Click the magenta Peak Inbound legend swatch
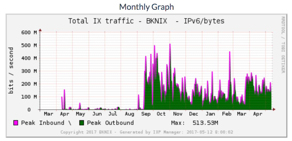(16, 123)
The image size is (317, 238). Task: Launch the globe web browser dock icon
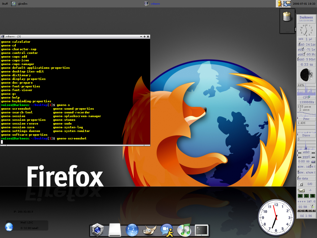pos(132,230)
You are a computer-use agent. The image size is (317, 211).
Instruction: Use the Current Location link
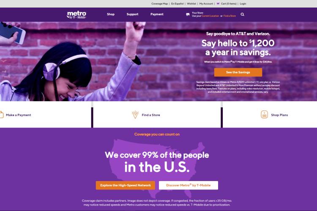click(210, 16)
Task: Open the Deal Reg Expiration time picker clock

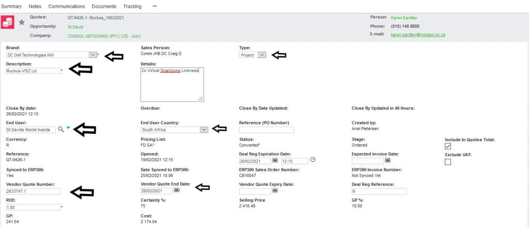Action: coord(313,160)
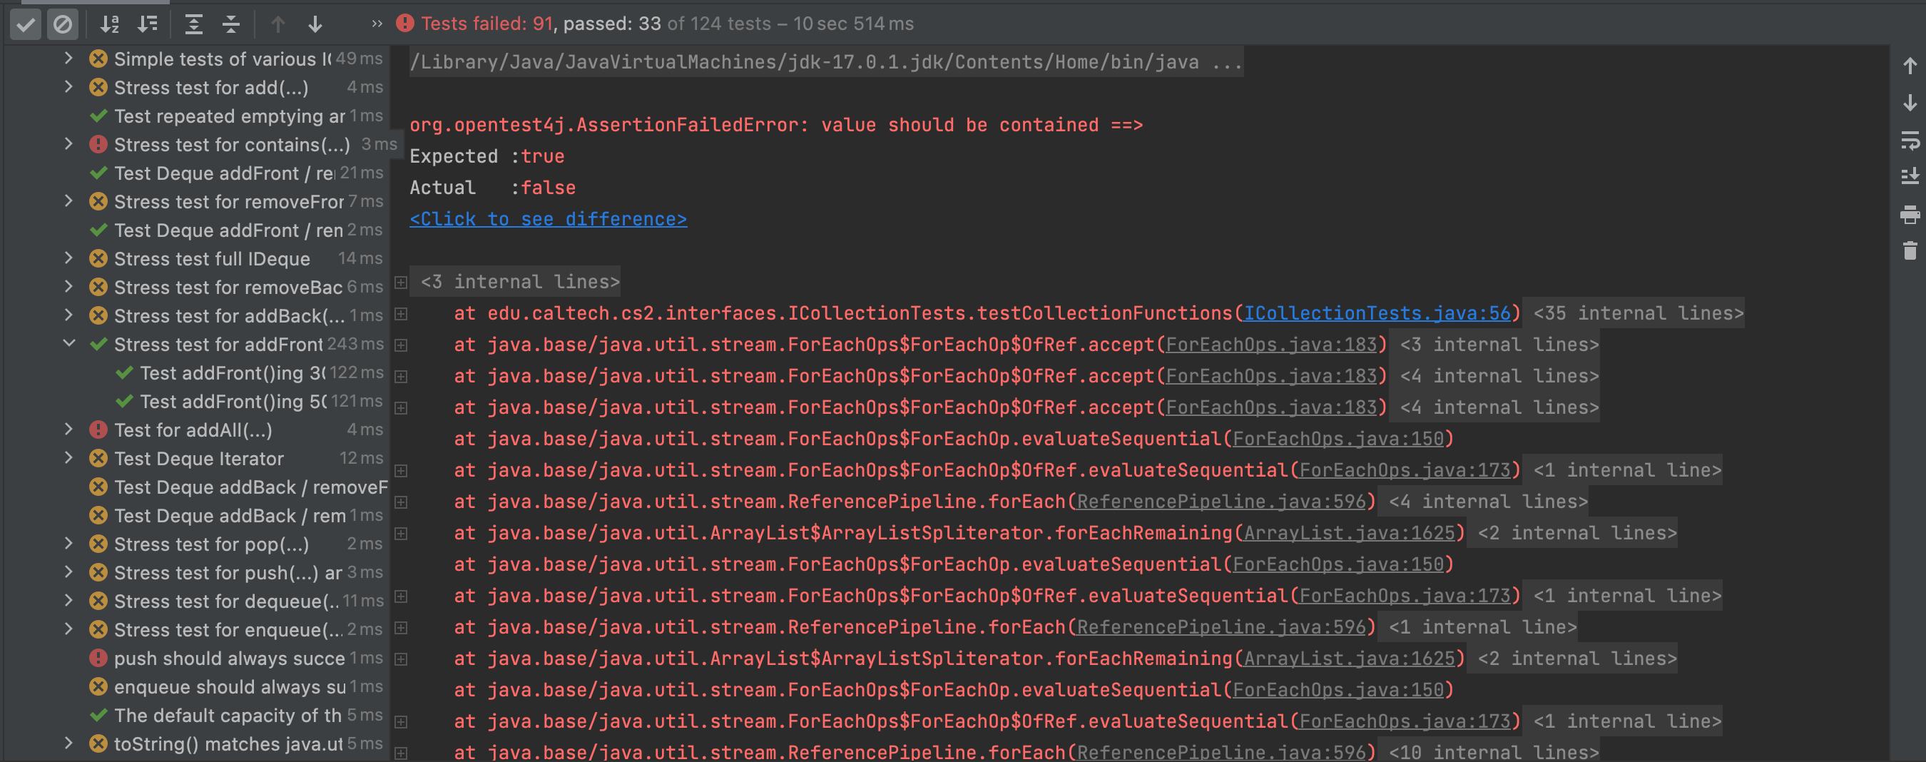The width and height of the screenshot is (1926, 762).
Task: Jump to next failed test
Action: [315, 25]
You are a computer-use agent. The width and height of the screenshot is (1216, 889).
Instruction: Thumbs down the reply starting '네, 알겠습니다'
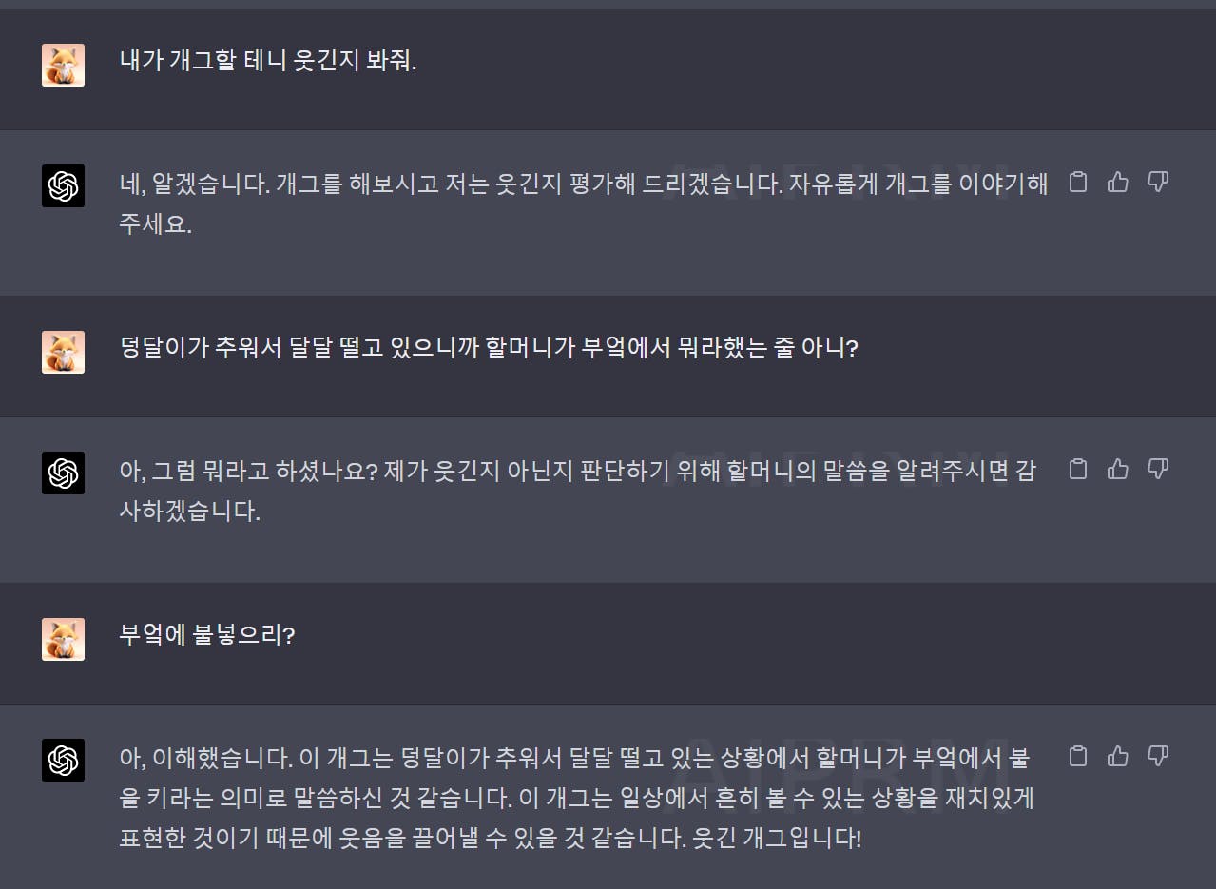1157,182
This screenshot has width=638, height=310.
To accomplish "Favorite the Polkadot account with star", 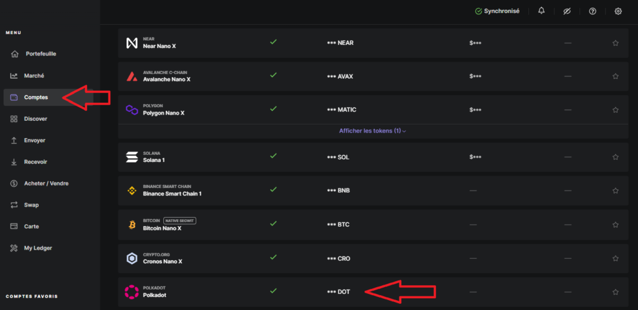I will [616, 291].
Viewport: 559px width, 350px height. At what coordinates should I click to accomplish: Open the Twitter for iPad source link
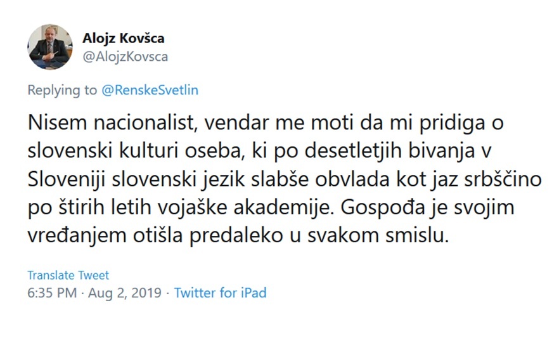click(220, 293)
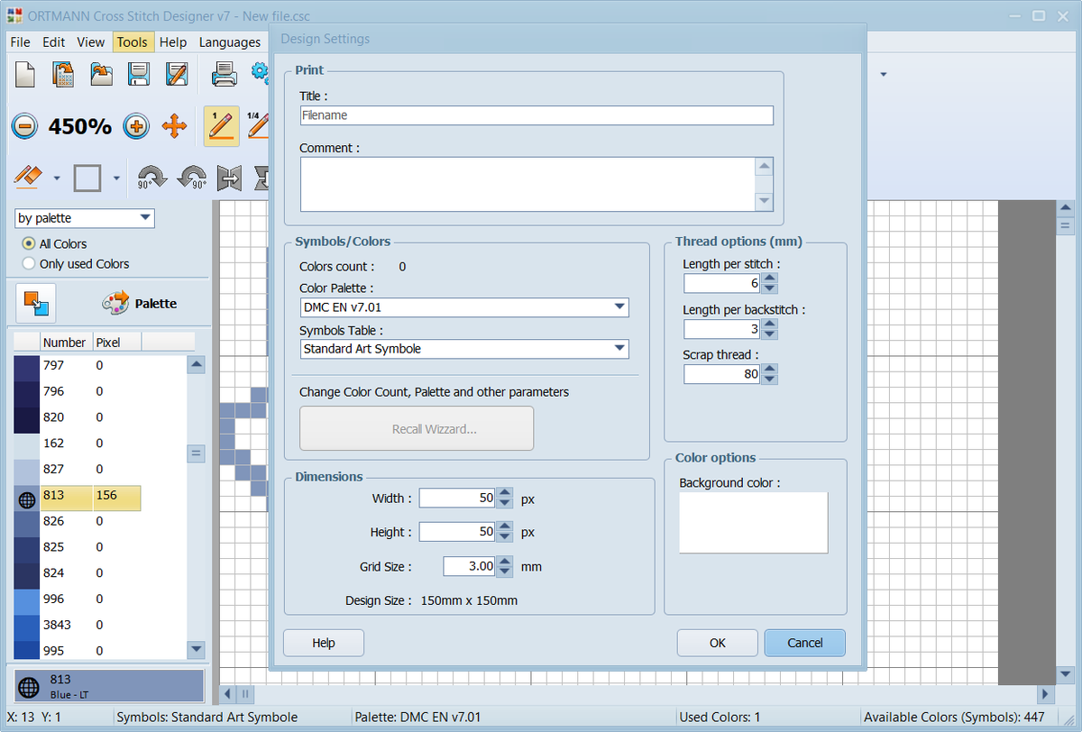Click the New file icon
Screen dimensions: 1082x732
tap(25, 73)
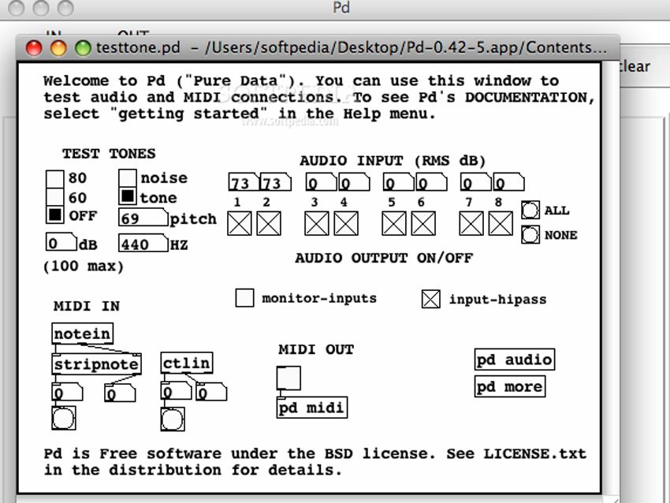Image resolution: width=670 pixels, height=503 pixels.
Task: Select the notein object box
Action: coord(81,333)
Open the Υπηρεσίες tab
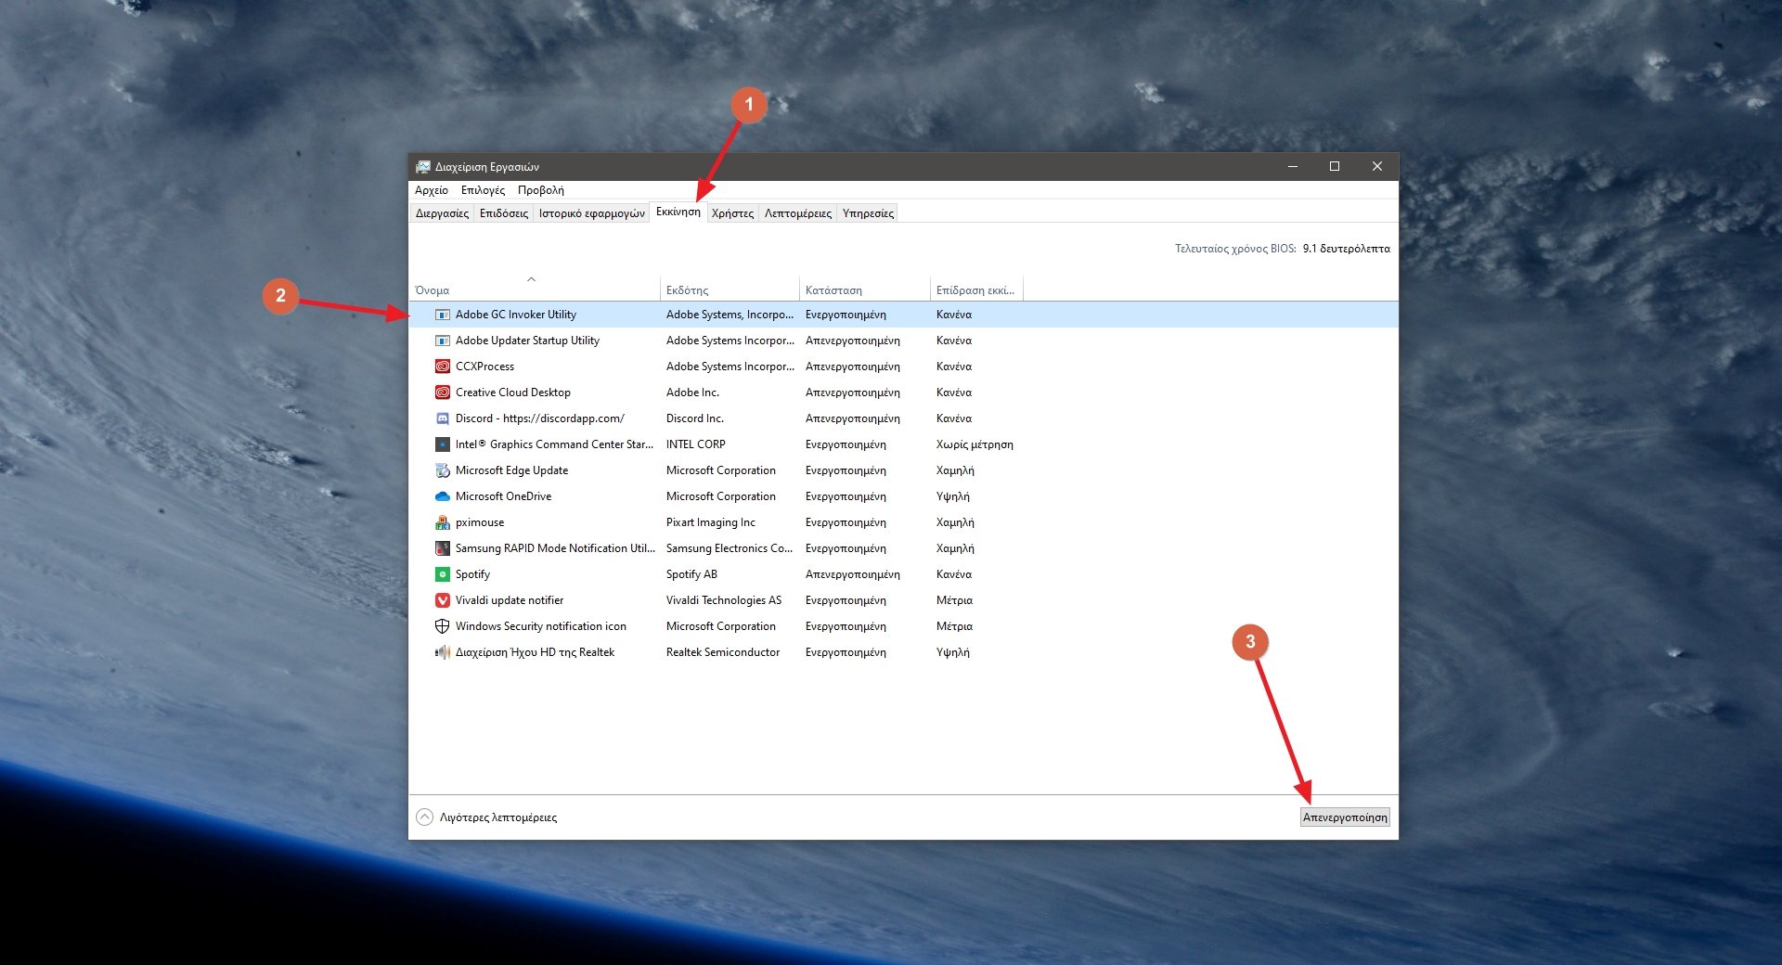The height and width of the screenshot is (965, 1782). point(868,213)
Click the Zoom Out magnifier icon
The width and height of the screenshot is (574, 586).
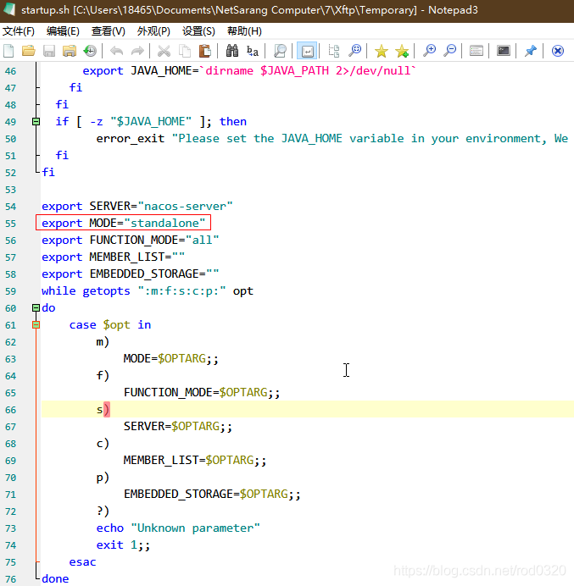[x=450, y=51]
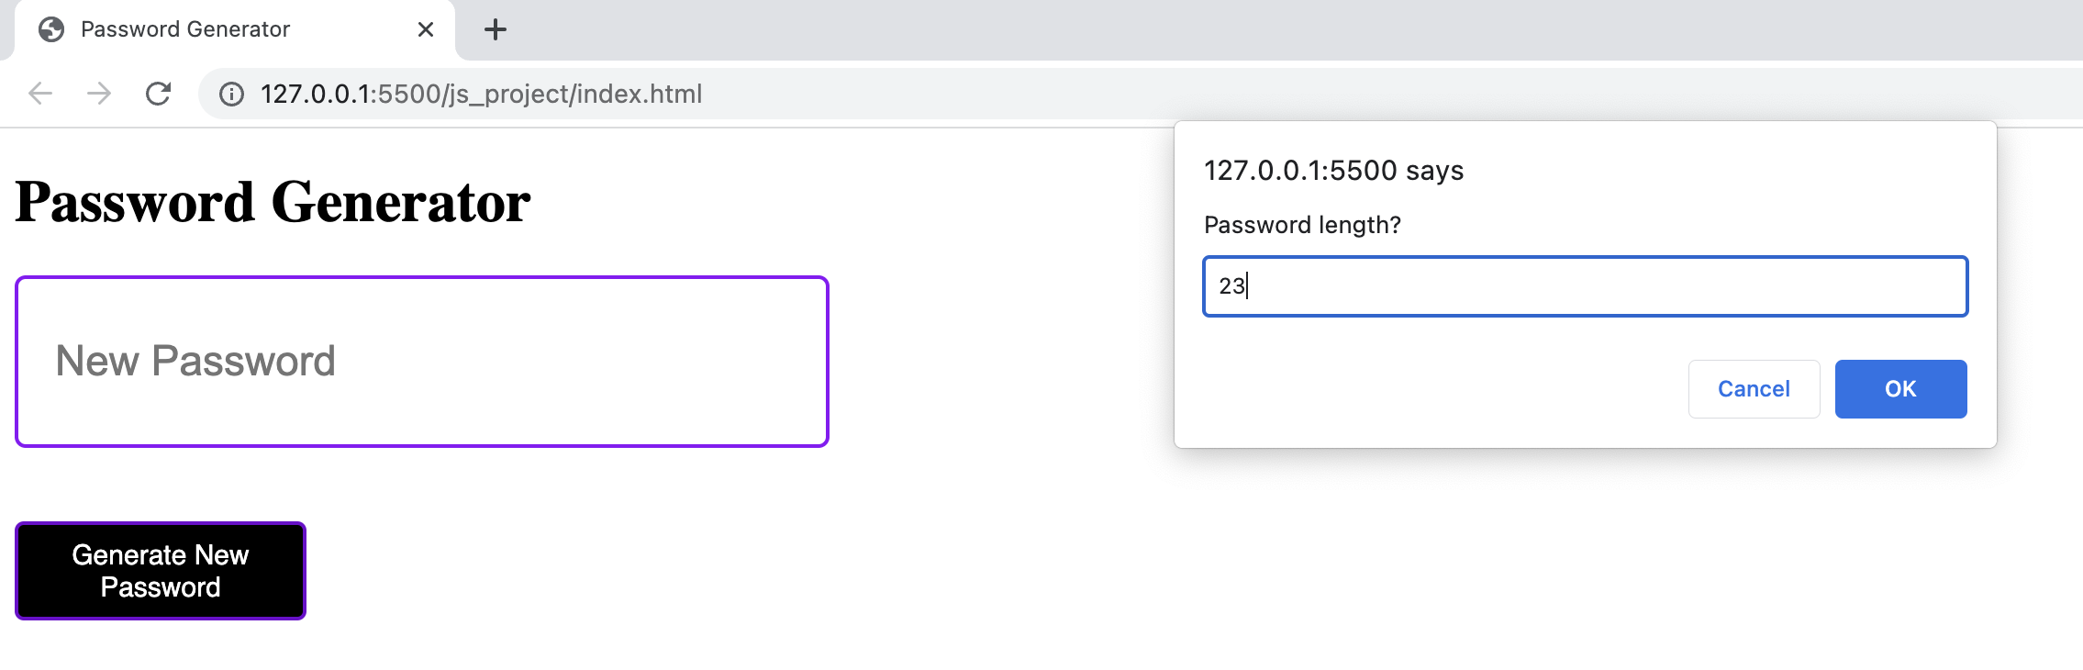Open a new browser tab with the plus icon
2083x670 pixels.
[496, 29]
------
▶ _What you need to do_
The reply must be a number and nothing more: the count of lines above that contain the word "computer".

▶ _Written solution_
2